Military movies remain an interest, although finding decent ones is getting trickier, as I've now watched an awful lot of the better known more mainstream ones. Recent viewing has run the full gamut from the sublime to the ridiculous, 1864 being of the former, and The Battle for Warsaw the latter. It seems from viewer stats that my film reviews are of less interest to readers of the blog than other content. But as I'm really into it, I'll continue posting them.  I still need to work out how to code a dynamic hot-link 'picture wall' for the movies page.

Books remain a constant interest, with much reading and reviewing. Now that I'm getting stuff from Pen & Sword it's hard to keep up with these two activities and yet not get burned out. I try to hop around between types and titles, to prevent exhaustion. Sometimes things serendipitously connect, as when Philip Warner's excellent Anglo-centric D-Day book (my review here), from P&S, makes an excellent companion to Stephen Ambrose's much more American focussed D-Day, which I picked up in a charity shop for £1.50!
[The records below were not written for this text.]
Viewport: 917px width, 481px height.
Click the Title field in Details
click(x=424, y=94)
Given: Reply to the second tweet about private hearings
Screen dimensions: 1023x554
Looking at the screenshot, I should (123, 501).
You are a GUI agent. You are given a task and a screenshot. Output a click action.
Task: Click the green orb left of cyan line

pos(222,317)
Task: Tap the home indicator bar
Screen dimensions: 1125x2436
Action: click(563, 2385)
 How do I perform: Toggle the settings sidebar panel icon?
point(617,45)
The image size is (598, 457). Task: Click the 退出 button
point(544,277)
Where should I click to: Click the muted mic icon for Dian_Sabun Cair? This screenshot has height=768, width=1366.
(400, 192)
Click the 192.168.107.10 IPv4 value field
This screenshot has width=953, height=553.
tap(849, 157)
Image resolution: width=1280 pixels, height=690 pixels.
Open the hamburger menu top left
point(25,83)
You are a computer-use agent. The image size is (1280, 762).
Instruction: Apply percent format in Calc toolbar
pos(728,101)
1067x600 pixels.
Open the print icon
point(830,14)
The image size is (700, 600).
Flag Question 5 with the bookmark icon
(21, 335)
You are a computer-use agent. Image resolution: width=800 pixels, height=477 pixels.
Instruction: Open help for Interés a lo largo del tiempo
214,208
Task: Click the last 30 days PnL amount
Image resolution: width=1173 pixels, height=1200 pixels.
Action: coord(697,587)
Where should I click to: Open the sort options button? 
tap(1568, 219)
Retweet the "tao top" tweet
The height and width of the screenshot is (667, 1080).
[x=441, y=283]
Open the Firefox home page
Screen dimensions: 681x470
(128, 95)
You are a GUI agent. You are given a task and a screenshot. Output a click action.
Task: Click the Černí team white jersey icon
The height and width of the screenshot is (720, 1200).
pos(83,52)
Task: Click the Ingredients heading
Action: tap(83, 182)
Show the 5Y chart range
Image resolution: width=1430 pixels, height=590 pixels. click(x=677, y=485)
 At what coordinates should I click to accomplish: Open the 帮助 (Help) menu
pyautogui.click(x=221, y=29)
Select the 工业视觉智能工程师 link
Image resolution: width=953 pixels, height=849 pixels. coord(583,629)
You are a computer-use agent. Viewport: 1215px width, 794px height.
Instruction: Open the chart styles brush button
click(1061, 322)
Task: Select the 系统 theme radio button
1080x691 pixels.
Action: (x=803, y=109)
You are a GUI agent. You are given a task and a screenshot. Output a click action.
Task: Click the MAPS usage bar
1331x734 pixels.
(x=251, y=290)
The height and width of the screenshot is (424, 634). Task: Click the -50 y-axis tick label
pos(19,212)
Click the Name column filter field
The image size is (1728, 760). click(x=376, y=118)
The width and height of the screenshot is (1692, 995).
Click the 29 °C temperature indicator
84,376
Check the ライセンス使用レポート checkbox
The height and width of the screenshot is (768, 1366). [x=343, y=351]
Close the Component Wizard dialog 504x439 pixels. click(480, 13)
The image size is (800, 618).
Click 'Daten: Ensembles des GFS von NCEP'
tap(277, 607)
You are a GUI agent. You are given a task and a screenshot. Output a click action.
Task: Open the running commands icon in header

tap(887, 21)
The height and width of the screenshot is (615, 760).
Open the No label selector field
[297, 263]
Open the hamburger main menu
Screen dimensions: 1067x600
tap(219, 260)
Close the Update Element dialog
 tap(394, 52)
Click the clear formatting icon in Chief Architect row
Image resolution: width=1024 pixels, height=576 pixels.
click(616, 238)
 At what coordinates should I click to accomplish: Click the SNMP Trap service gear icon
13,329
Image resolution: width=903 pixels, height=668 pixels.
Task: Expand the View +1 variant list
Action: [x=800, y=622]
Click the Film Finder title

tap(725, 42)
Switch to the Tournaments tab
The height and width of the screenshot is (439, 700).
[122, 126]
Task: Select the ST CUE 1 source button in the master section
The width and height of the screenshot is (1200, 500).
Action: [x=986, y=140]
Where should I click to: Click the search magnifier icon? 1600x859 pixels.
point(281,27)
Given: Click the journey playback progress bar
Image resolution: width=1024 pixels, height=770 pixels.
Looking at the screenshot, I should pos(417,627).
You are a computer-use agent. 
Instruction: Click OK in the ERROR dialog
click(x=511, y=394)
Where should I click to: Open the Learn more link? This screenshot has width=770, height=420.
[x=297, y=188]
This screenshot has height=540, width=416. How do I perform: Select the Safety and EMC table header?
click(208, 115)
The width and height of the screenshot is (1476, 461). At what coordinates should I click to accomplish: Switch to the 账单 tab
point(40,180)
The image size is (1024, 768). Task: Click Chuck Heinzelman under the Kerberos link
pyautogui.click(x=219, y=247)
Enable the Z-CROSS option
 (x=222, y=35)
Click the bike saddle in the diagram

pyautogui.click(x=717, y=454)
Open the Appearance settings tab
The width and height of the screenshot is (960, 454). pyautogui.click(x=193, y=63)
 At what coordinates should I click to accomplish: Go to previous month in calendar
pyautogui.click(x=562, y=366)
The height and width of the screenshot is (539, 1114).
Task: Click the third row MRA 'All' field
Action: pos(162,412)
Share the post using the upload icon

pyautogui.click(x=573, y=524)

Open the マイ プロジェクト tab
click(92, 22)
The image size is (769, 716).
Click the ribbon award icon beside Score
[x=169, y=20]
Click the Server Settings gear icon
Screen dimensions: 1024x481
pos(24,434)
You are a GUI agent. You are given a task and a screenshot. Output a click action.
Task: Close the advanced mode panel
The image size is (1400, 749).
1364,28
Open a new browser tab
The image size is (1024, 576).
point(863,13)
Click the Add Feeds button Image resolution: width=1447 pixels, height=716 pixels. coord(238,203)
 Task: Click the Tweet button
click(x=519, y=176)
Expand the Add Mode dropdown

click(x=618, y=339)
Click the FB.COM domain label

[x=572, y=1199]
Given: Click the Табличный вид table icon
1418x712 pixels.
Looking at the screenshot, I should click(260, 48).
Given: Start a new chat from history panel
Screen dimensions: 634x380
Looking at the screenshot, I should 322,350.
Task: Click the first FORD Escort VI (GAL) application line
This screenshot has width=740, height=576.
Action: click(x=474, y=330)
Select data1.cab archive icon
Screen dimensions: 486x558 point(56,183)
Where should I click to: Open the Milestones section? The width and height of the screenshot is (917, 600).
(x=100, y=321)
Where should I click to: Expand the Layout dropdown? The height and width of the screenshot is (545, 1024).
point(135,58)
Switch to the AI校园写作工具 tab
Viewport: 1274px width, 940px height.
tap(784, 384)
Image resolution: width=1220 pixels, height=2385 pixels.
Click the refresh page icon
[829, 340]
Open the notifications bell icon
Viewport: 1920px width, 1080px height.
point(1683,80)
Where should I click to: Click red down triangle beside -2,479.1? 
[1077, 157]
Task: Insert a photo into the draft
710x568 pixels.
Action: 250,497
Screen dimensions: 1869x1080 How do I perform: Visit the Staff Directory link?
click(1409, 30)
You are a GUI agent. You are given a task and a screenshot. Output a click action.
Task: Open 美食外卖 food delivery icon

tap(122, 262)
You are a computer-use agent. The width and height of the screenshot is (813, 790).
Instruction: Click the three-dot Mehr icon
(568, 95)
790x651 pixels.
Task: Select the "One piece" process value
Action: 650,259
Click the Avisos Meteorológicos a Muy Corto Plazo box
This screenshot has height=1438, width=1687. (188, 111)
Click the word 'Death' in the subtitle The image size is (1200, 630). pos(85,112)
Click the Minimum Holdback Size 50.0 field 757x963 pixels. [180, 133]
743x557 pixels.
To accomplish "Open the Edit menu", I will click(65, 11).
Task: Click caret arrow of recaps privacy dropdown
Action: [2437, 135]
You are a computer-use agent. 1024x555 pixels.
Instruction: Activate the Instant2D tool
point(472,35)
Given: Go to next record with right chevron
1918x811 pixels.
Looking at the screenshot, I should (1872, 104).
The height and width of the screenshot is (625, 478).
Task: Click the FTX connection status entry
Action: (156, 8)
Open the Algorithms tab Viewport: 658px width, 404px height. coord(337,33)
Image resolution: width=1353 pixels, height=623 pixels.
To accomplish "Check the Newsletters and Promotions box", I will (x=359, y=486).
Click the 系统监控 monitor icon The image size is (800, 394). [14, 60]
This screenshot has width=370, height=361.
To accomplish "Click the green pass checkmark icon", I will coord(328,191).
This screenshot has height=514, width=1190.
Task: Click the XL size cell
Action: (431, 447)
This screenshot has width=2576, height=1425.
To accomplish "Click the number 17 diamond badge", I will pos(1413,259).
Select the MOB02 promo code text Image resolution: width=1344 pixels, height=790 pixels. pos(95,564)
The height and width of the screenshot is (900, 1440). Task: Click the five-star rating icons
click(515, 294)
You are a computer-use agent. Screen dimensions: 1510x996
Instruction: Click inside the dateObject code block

And the bookish and filmic stuff occasionally intersects, as when reading on the Bismarck (review here) and watching Sink The Bismarck. Or, whilst reading the above-mentioned D-Day books, watching the really rather excellent Ike, Countdown to D-Day, in which the rather unlikely casting of Tom Selleck as Ike actually comes off really well.


[1] This supplants my home-made pair of glass-less shelves. Models on those got very dusty. I found this shelving unit dumped on the roadside. It was a very lurid bright pink originally! So I stripped/sanded and painted it, and it'll serve me well. Though I do need more glass shelves and shelf support pegs.

[2] One thing I occasionally do with this in mind is post on TMP, The Miniatures Page, another source of inspiration and information. And I do find that does help drive a little more traffic to my blog. But nowhere near as much as I'd like!


  1. Morning Seb - I picked up an IKEA Bertby glass case - good for fitting on a chimney breast and holds a lot of stuff. They're going for reasonable prices online too https://www.ebay.co.uk/sch/i.html?_odkw=ikea+bertby&_osacat=0&_from=R40&_trksid=m570.l1313&_nkw=ikea+bertby&_sacat=0

    1. Thanks for the info Paul. Although I'm actually happy with the set of shelves mentioned in the post, albeit I do need some more shelves and mounting pegs. But the key point in all this was that the shelves I picked up off the roadside were FREE! Even cheap isn't cheap enough right now... only free will do!